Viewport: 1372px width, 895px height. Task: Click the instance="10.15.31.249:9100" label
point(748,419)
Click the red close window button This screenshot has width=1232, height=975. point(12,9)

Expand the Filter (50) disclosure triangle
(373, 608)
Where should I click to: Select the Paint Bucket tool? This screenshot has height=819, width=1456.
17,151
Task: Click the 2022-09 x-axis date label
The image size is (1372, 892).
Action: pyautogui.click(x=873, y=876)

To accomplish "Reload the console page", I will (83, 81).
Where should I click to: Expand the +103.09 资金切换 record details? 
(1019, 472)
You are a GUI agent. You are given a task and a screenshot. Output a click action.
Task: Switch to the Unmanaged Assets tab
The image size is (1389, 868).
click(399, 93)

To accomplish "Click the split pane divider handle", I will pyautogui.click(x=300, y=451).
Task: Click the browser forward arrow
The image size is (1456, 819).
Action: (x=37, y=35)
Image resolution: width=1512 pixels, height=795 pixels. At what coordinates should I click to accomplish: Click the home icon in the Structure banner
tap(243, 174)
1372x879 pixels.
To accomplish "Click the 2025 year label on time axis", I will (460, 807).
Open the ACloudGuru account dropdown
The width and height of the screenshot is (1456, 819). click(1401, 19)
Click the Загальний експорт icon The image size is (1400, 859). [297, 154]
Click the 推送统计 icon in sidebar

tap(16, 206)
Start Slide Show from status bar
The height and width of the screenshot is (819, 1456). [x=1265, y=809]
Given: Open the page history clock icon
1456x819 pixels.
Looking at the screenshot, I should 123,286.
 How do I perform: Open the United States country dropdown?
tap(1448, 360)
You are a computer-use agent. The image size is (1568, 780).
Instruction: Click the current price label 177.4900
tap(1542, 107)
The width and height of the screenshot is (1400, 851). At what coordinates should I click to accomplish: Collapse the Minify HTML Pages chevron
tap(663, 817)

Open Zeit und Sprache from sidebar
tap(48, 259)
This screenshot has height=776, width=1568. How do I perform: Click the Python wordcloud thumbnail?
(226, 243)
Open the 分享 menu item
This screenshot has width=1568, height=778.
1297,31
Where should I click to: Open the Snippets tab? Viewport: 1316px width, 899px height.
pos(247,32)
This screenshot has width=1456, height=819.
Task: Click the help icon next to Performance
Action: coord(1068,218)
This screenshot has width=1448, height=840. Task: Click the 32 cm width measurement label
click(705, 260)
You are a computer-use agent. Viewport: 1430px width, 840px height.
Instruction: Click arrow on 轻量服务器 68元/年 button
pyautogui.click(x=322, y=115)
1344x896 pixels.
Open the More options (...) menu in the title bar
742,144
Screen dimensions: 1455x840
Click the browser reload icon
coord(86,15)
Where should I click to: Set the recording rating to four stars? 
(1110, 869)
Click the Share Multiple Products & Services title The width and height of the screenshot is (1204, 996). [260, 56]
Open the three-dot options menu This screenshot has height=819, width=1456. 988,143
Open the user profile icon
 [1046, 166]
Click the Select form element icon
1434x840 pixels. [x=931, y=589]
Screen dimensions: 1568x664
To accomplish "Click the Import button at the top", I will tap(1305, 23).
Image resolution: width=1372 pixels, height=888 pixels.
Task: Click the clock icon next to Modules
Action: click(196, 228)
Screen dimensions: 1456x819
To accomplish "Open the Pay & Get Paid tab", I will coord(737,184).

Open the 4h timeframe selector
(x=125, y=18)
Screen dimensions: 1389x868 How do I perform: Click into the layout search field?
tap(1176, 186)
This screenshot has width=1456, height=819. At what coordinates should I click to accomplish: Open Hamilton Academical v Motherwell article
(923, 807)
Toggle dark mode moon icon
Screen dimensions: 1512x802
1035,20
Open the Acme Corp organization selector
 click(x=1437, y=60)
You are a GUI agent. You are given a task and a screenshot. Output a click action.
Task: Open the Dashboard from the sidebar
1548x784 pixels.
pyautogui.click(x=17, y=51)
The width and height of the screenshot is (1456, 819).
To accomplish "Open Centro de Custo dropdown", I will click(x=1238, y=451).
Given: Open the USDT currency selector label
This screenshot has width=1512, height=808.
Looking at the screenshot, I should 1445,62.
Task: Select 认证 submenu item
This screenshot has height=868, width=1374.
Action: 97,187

#### ABOUT THIS EXERCISE
Starting from the data above, filter for lines with "agent" and copy each one.

#### WRITTEN REPLY
You are a GUI agent. You are given a task and a screenshot. Output a click action.
You are a computer-use agent. The image size is (1568, 780).
You are a computer-use agent. Viewport: 1430px width, 840px height.
You are a GUI agent. You are given a task and a screenshot. Output a click action.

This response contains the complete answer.